**Exercise description**
Would you please copy every line below that includes the string "agent"?

**Exercise data**
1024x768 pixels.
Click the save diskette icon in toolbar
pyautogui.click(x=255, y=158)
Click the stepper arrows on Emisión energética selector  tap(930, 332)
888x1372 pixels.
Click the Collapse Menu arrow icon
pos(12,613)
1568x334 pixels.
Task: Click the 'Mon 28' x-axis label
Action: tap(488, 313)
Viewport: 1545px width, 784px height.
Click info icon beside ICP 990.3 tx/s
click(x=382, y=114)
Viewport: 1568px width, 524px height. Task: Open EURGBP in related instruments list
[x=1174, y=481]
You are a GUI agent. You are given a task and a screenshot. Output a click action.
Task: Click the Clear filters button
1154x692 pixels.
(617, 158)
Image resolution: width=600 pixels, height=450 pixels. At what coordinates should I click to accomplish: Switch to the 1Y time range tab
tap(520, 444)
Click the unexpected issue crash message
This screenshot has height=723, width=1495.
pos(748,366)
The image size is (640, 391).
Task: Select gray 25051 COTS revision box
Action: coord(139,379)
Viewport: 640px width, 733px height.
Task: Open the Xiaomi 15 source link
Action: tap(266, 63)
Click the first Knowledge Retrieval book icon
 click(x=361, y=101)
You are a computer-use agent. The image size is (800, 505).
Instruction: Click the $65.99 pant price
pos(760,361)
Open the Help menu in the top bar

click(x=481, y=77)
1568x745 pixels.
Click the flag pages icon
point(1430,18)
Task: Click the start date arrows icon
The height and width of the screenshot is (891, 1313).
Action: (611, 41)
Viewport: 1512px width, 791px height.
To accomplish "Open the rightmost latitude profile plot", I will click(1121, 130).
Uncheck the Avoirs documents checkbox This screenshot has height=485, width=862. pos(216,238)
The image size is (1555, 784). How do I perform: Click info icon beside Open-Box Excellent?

**Solution to this problem**
You are a GUI agent. You are given a task and a screenshot. Output a click action.
You are a computer-use agent. The image size is (800, 505).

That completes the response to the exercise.